DOCUMENT PASSAGE:
*** Begin section ***

Friday, January 27, 2017

If Science Becomes Quasi-Religious

There is a huge furor over Trump's ban on EPA and other government agencies' public communication.  A similar thing happened in Canada under Prime Minister Harper.  Governments controlling the public communication of its employees via communication officers and chain of commands is pretty common.  Banning all communication is not.  Extreme filtering of science oriented departments is not common.  It reeks of 1984 right-think.

But is the reaction to this from the scientific community rational?  Here's the first clue some sacralization may be happening.

Today's media is in a direct battle with Trump.  Over the last year it has sensationalized every piece of information pertaining to him.  Some of this has been valid.  Some has been pure clickbait.  Some has been purposeful obfuscating polemization.  There certainly are no clean hands here.  The press has sown the seeds of its own destruction here; and, perhaps facilitated, or amplified the seeds of societal factionalization and decoherence.

Hypersensitivity around sacred values, like climate change, or possibly mundane actions done by unclean actors, is a clue that quasi-religious dynamics are at play.  Is "science" at risk of quasi-religiosity?  Let's look at an outlier - climate change.

Science or Religious Dynamics
The dynamics here do not look pretty in this regard.  Those who question any tenet of climate change are labelled deniers and are ostracized from academia.  This may or may not be reasonable.  Certainly a physicist who favours a luminous ether over gravitational space-time may not be functional.  Indeed this is the way most people view climate change.

*** End section ***

DATA SECTION:
*** Begin section ***

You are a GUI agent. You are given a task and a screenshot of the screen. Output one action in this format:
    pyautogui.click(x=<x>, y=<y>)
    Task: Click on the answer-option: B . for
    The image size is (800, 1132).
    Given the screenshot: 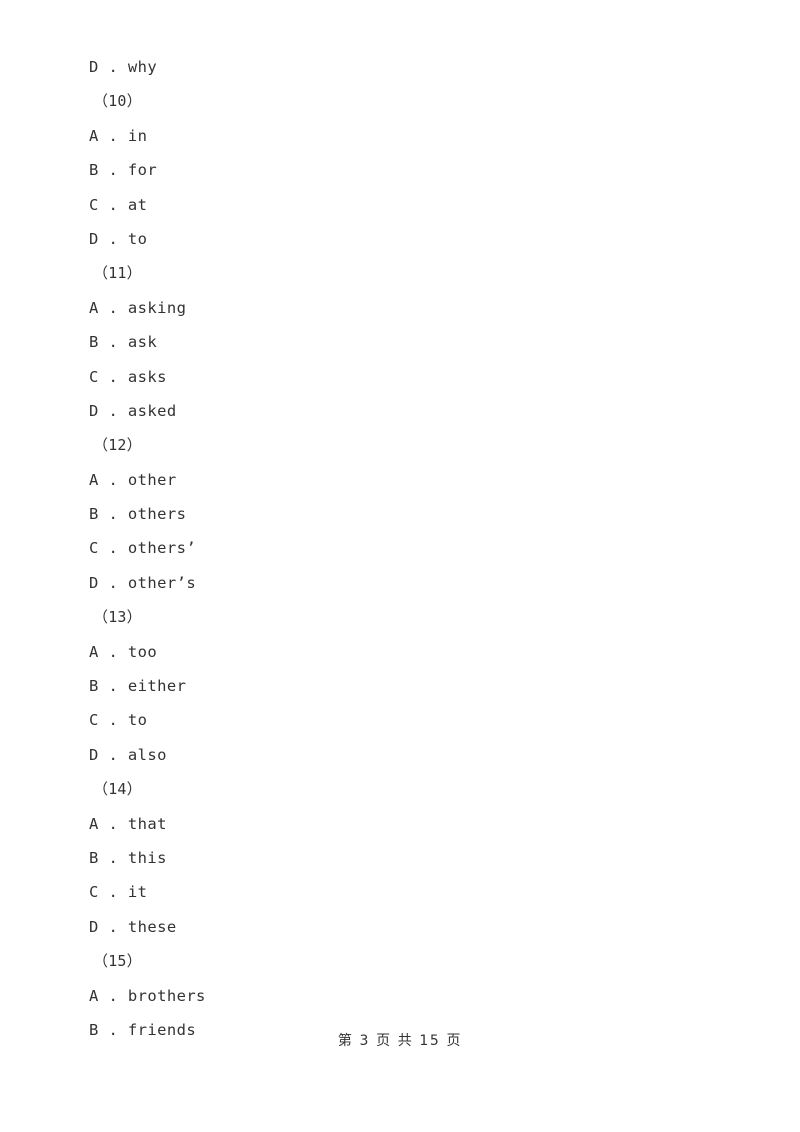 What is the action you would take?
    pyautogui.click(x=124, y=170)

*** End section ***

WHAT YOU NEED TO DO:
[1] Copy out the post on science and quasi-religion word for word, from "But is the reaction" to "- climate change.".
[2] Please carry the post on science and quasi-religion forward from its final sentence.

LIST OF ANSWERS:
[1]
But is the reaction to this from the scientific community rational?  Here's the first clue some sacralization may be happening.

Today's media is in a direct battle with Trump.  Over the last year it has sensationalized every piece of information pertaining to him.  Some of this has been valid.  Some has been pure clickbait.  Some has been purposeful obfuscating polemization.  There certainly are no clean hands here.  The press has sown the seeds of its own destruction here; and, perhaps facilitated, or amplified the seeds of societal factionalization and decoherence.

Hypersensitivity around sacred values, like climate change, or possibly mundane actions done by unclean actors, is a clue that quasi-religious dynamics are at play.  Is "science" at risk of quasi-religiosity?  Let's look at an outlier - climate change.

[2]
But sharp critique is what advances science.  Science works because even the most cherished idea is always subject to factual counters.  Climate change really isn't subject to question.  It is happening.  But are all attacks about it "happening", or are some attacks based on questions about structural bias? (see this David Friedman lecture for example). Are some based upon resource prioritization?  What if resource prioritization is erroneously phrased in terms of climate change factuality? Does the position suddenly become "wrong" because of imprecise language? What if the terms of the argument are purposefully off to facilitate persuasion?  Is it now "wrong"? Are the decisions of a populace subject to persuasion (from both sides) illegitimate if they pick the "wrong" answer?  Are populace decisions only "right" when there is equal balance?  Is it only "right" if the balance occurs in proportion to the factual validity upon which external arbiters judge things to lay?

We can tell where on the quasi-religious spectrum we're at based upon answers to these questions.  This is similar to the basic technique Jonathan Haidt uses to investigate the ex post facto rationalization aspects of disgust.  Is an answer "wrong" based upon its conclusion or its premises?

Scientists tend to say both conclusions and premises have to be right.  For the field, this makes sense. But does it make sense in a representational democracy?

Non-Overlapping Magisteria
First off, there is no way to know what individuals think when they vote.  You can certainly study a sample of voters to try and ascertain their thinking, but often voters aren't fully aware of all their reasons.  As Haidt would say, complex decision making events are more emotional than rational.  So should irrationality defer to expertise in areas of public policy?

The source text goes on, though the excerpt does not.